Sein rechtes Ohr schnitten die Kidnapper ab, um Druck auf die Familie auszuüben, die zunächst geforderten 17 Millionen Dollar zu zahlen.

'Ndrangheta: Mafia-Bosse wollen keine Aufmerksamkeit erregen

Heute legen die Bosse Wert darauf, möglichst wenig Aufsehen zu erregen, damit ihre Millionen-Geschäfte mit dem Kokain reibungslos laufen. Auch dieses schmutzige Geld wird schnell investiert, das heißt „gewaschen“.

Mit den Milliarden kaufen die Clans zum Beispiel Immobilien wie Hotels oder auch Pizzerien und nötigen die Betreiber, zu überhöhten Preisen Wein, Mehl oder Olivenöl aus Kalabrien zu kaufen oder ihnen bei Schmuggelgeschäften behilflich zu sein. Auch wird versucht, auf die Politik Einfluss zu nehmen und „Freunde“ in wichtige politische Ämter zu schleusen.

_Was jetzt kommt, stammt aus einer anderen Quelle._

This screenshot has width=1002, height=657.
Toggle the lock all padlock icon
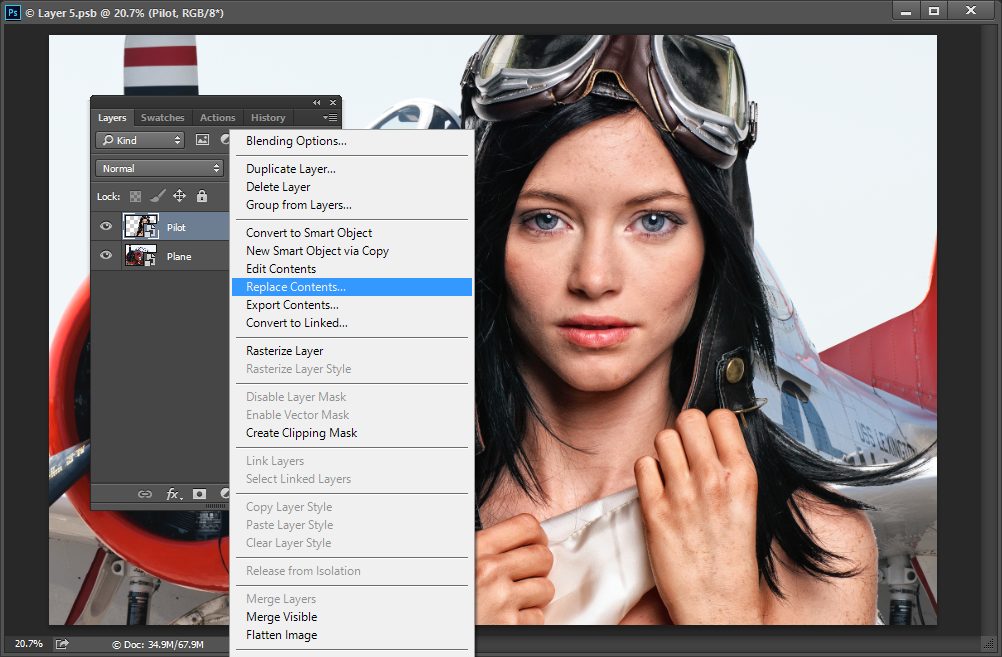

'Ndrangheta: Treue bis in den Tod

Ihnen auf die Schliche zu kommen, ist für Ermittler äußerst schwierig – obwohl es immer wieder gelingt, teilweise seit vielen Jahren untergetauchte Bosse zu fangen und ihnen den Prozess zu machen. Aussteiger oder Kronzeugen gibt es nur wenige.

Die kriminelle Effizienz verdankt die 'Ndrangheta vor allem ihrer familiär strukturierten, auf Blutsverwandtschaft basierenden Organisation – und Aufnahmeritualen, bei denen Neulinge mit Heiligenbildchen in der Hand Verschwiegenheit und Treue bis zum Tod schwören müssen.

'Ndrangheta-Mitglieder sind oft sehr gläubig

Die Katholische Kirche und die „Ehrenwerte Gesellschaft“– auch das schloss sich Jahrzehnte nicht aus. Der lange Arm der Mafia reichte sogar bis in den Vatikan. Ein perverser Pakt mit dem Teufel, gegen den sich nur wenige mutige Priester stemmten, die dafür oft mit dem Leben bezahlten.

Brutale und gewissenlose Gangster, die – ohne mit der Wimper zu zucken – morden, geben sich gerne fromm, gehen zur Beichte und spenden Geld für ihr Seelenheil. Kirchliche Heirat und die katholische Erziehung der Kinder sind ein Muss in diesen Kreisen.

Von Papst Franziskus exkommuniziert

Das änderte sich erst allmählich. Im Juni 2014 exkommunizierte Papst Franziskus bei einem Besuch in Kalabrien mit harschen Worten sogar alle 'Ndrangheta-Mitglieder, nachdem der kleine Coco Campolongo (3) mit seinem Großvater und einer Begleiterin offenbar im Zuge einer Mafia-Fehde in seinem Auto nahe der Stadt Cassano all’Jonio erschossen worden war. Der päpstliche Bannstrahl mag die Mafiosi ärgern, ihre kriminellen Machenschaften werden sie deswegen nicht einstellen.